Reproducibility Index

Notice: The reproducibility variables underlying each score are classified using an automated LLM-based pipeline, validated against a manually labeled dataset. LLM-based classification introduces uncertainty and potential bias; scores should be interpreted as estimates.
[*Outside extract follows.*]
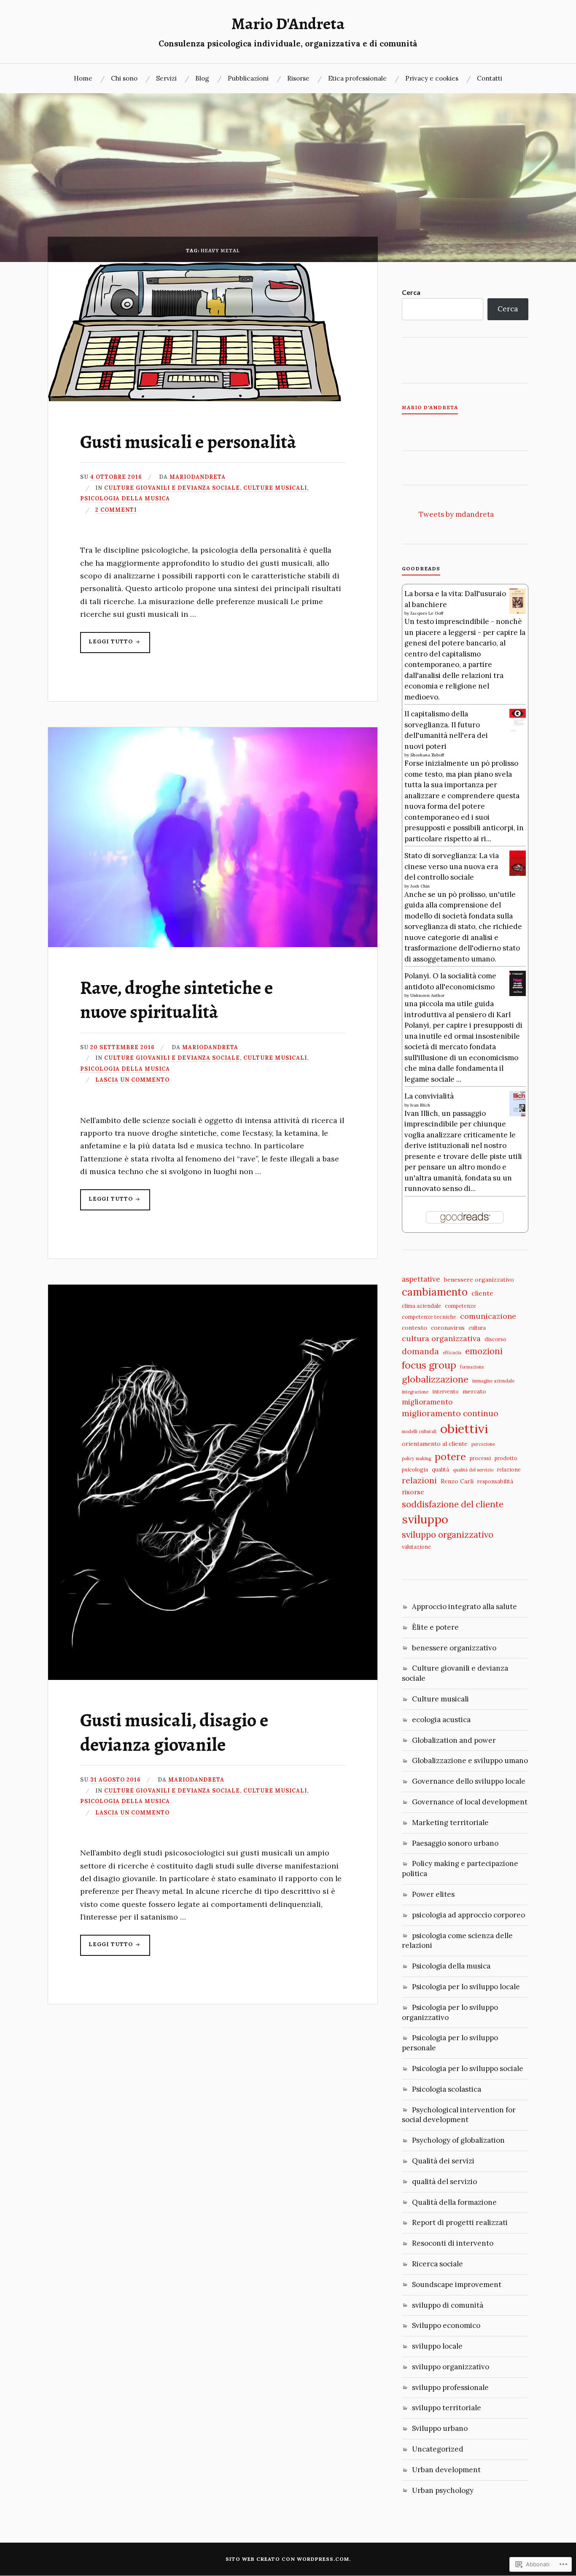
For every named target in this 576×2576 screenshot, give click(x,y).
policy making (416, 1458)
Full accuracy metrics and methodology are described in Coakley et alK. L. Coakley, T. Snelleman, H. Hoos, and O. E. Gundersen, "The embrace of open science: An analysis of a decade of AI research and 56 800 conference papers," Under Review, 2026..

Differentially Private Relational Learning with Entity-level Privacy Guarantees

Authors: Yinan Huang, Haoteng Yin, Eli Chien, Rongzhe Wei, Pan Li

NeurIPS 2025 | Venue PDF | LLM Run Details

Reproducibility Variable	Result	LLM Response
Research Type	Experimental	Experiments on fine-tuning text encoders over text-attributed network-structured relational data demonstrate the strong utility-privacy trade-offs of our approach. Our code is available at https://github.com/Graph-COM/Node_DP. In this section, we empirically evaluate the privacy and utility characteristics of our proposed method. First, we numerically compute and compare the privacy bounds (Eq.(3)). Second, we consider an application of finetuning text encoders on relational data to evaluate the privacy-utility trade-offs.
Researcher Affiliation	Academia	Yinan Huang Georgia Institute of Technology EMAIL Haoteng Yin Purdue University EMAIL Eli Chien Georgia Institute of Technology EMAIL Rongzhe Wei Georgia Institute of Technology EMAIL Pan Li Georgia Institute of Technology EMAIL
Pseudocode	Yes	Algorithm 1 Frequency-based Adaptive Gradient Clipping (FREQ-CLIP) Algorithm 2 Negative Sampling Without Replacement (NEG-SAMPLE-WOR) Algorithm 3 Relational Learning with Entity-level Differential Privacy
Open Source Code	Yes	Our code is available at https://github.com/Graph-COM/Node_DP.
Open Datasets	Yes	We adopt two pre-trained language models BERT [76] and Llama2 [77] as the text encoders, and four text-attributed graphs from two subdomain pairs: two citation networks (MAG-CHN, MAG-USA) [78] and two co-purchase networks (AMZA-Sports, AMZA-Cloth) [79].
Dataset Splits	Yes	The models are first privately fine-tuned on one network (e.g., MAG-CHN), and then its utility is evaluated on another same-domain network (e.g., MAG-USA). We report the overall privacy loss in terms of (ε, δ)-DP, where δ is set to 1/\|Etrain\|, the size of the relation set used for training after degree capping. Table 2: Dataset statistics and experimental setup for evaluation. Dataset #Entity #Relation #Entity (Test) #Classes #Relation (Test) Test Domain
Hardware Specification	Yes	We use a server with two AMD EPYC 7543 CPUs, 512GB DRAM, and NVIDIA Quadro RTX 6000 (24GB) GPUs for experiments of BERT-based models and A100 (80GB) GPUs for Llama2-7B models.
Software Dependencies	Yes	The codebase is built on Py Torch 2.1.2, Transformers 4.23.0, PEFT 0.10.0, and Opacus 1.4.1.
Experiment Setup	Yes	Each LLM is fine-tuned through the proposed Algorithm 3 using the Info NCE loss. The overall privacy loss is tracked through Theorem 4.1 and converted to (ϵ, δ)-DP, where δ is set to 1/\|Etrain\|, the size of the relation set used for training after degree capping. Note that we actually adopt Adam optimizer to update model parameters in Algorithm 3, which has the same privacy guarantee of SGD-style update in the original form, due to the post-processing property of DP [82, 26]. The maximal node degree is capped by K = 5 according to Algorithm 3. Parameters. We set the parameters based on the real-world graph statistics (Appendix E, Table 2) we will use in the latter experiments. By default: number of nodes n = 106, number of edges m = 5 106, capped node degree K = 5, sampling rate γ = 10-5, Gaussian noise levels σ = 0.5 and number of negative edges per positive edge kneg = 4. The clipping threshold C is set to 1.